In Portland Public Schools, the state’s largest district, Assistant Superintendent for Teaching and Learning Melea Nalli said the district already is undertaking curricular work related to African American studies as part of its equity work through the Portland Promise, the district’s strategic plan. Currently, the amount of African American history taught varies teacher by teacher and school by school, and Nalli said the district is working to universally embed it in the experience of all students across the district.

“We hear feedback from our students, especially our high school students, that they want to see this and they want us to act urgently to get it out there,” Nalli said. The district also has been undertaking similar efforts related to Wabanaki studies.

Professional development opportunities for teachers to collaborate and reflect on incorporating African American studies in the curriculum will be part of the rollout, Nalli said. The district also is working with an advisory team of Black leaders, including professors, educators, arts organizations and language specialists to gather feedback.
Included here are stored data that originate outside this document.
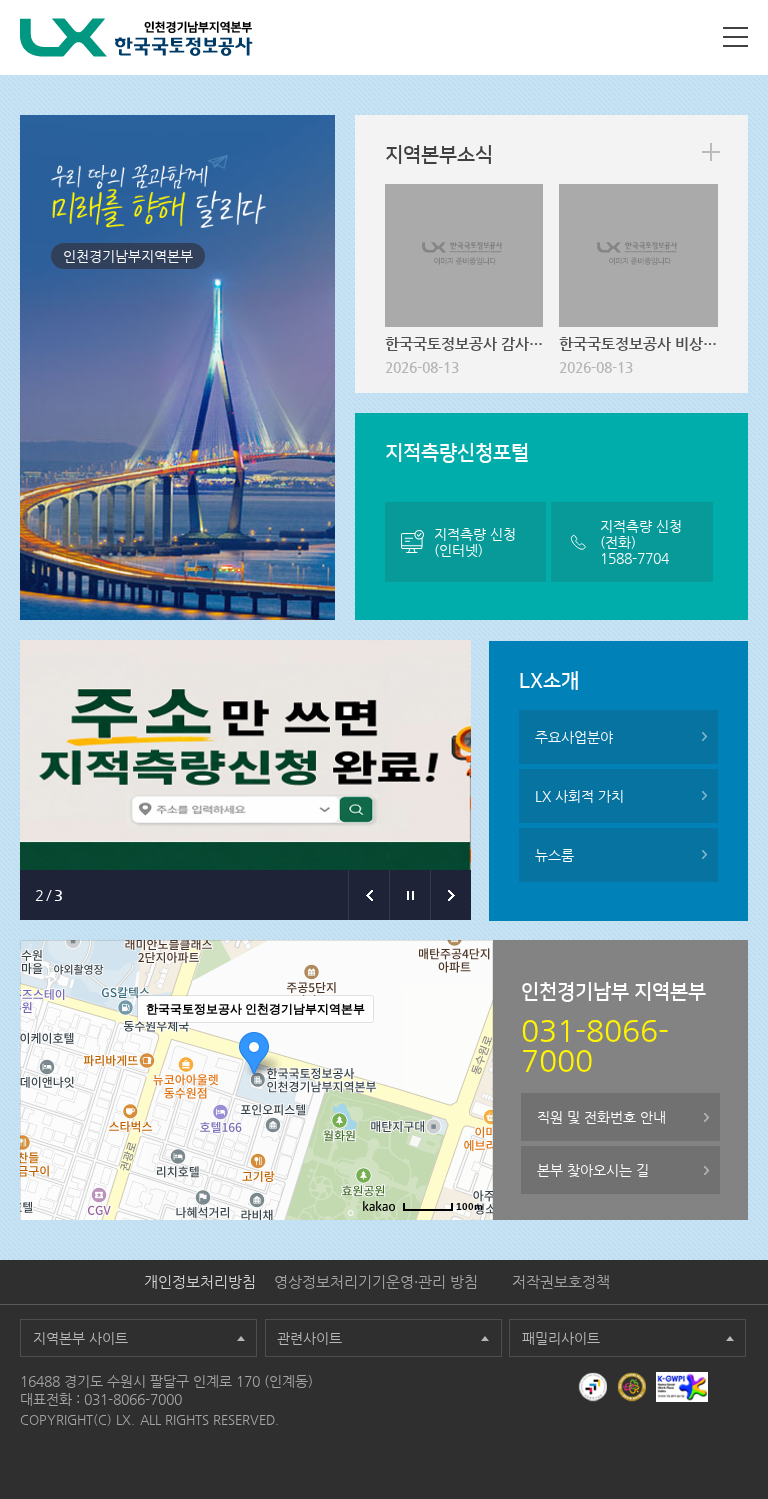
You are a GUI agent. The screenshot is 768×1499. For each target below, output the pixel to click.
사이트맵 (735, 37)
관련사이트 (309, 1338)
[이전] (368, 895)
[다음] (450, 895)
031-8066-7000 (133, 1399)
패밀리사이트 (561, 1338)
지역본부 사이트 (80, 1338)
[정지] (409, 895)
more (711, 152)
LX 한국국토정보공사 (136, 37)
The bill similarly calls on the state to form voluntary advisory groups made of civil and human rights advocates, scholars and others to inform the preparation and distribution of educational materials.

It lists a one-time allocation of $9,000 to allow the DOE to pay for costs associated with holding meetings with stakeholders to revise the social studies standards, though Nalli said there also may be costs for districts that seek to conduct meaningful curriculum work related to African American studies. Portland has found ways to help offset those costs in its district budget or through grant money, she said.

“We believe in the importance of teaching African American history and are on a path to do that already,” Nalli said. “If there are more resources and collaborators across the state that can help support that work, that would be great.”